Hi,
I've laid out a _very_ simple database that tracks my artwork the
table 'works' looks like:
+---------+----------+------------+------------+-------------+
| work_id | title | media | category | year | etc....
+---------+----------+------------+------------+-------------+
| 1 | One | oil | painting | 2002 |
+---------+----------+------------+------------+-------------+
| 2 | Two | stone | sculpture | 2003 |
+---------+----------+------------+------------+-------------+
and so on...
My question is, if I KNOW that I'll never have more than 500 rows in
the table (I don't make that much work per year) do I need to
normalize the table?
Right now I have alot of repeating data (say I make 10 "oil" piecesper
year) and from what I gather about normalizing the media row should be
a media_id row, with intergers pointing to a media table that indexes
each media:
works:
+---------+----------+------------+------------+-------------+
| work_id | title | media_id | cat_id | year | etc....
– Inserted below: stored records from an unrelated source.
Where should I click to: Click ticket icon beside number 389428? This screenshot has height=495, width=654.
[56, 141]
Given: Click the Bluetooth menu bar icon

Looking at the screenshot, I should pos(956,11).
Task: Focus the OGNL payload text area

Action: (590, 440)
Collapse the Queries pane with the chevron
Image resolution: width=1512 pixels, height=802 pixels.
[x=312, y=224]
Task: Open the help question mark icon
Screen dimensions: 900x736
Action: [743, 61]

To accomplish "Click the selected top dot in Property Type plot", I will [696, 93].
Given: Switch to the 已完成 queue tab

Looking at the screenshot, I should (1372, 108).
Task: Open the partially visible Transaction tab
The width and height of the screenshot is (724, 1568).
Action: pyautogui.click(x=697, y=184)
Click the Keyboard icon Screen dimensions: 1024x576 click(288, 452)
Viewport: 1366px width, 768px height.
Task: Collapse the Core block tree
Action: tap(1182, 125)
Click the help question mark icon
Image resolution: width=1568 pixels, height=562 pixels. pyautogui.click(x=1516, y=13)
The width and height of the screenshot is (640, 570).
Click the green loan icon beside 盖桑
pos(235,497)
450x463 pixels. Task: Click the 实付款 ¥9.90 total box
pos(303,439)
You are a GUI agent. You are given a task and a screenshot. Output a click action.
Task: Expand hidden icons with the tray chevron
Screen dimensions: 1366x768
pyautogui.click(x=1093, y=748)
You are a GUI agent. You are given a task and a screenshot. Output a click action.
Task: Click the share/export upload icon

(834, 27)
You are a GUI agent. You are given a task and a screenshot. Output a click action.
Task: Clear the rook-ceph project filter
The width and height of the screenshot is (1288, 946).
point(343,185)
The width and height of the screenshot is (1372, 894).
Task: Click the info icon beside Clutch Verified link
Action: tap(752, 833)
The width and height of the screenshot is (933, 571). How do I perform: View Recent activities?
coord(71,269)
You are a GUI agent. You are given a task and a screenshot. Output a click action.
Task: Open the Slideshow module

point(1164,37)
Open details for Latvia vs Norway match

+---------+----------+------------+------------+-------------+
| 1 | One | 1 | 1 | 2002 |
+---------+----------+------------+------------+-------------+
| 2 | Two | 2 | 2 | 2003 |
+---------+----------+------------+------------+-------------+
media:
+----------+----------+
| media_id | media |
+----------+----------+
| 1 | oil |
+----------+----------+
| 2 | stone |
+----------+----------+
but my question is, in a small table, one with at most 500 rows, am I
a loon to use the table at top, full of VARCHAR columns?
Most of the articles I've read about normalization talk about table
becoming very large, e.g. "I'm trying to SELECT 1,500,000 rows..." but
what I'm wondering is if you're making a table that has far less rows,
outside of "doing the right thing" by normalizing, is there a benefit
to spliting one large table into many small tables?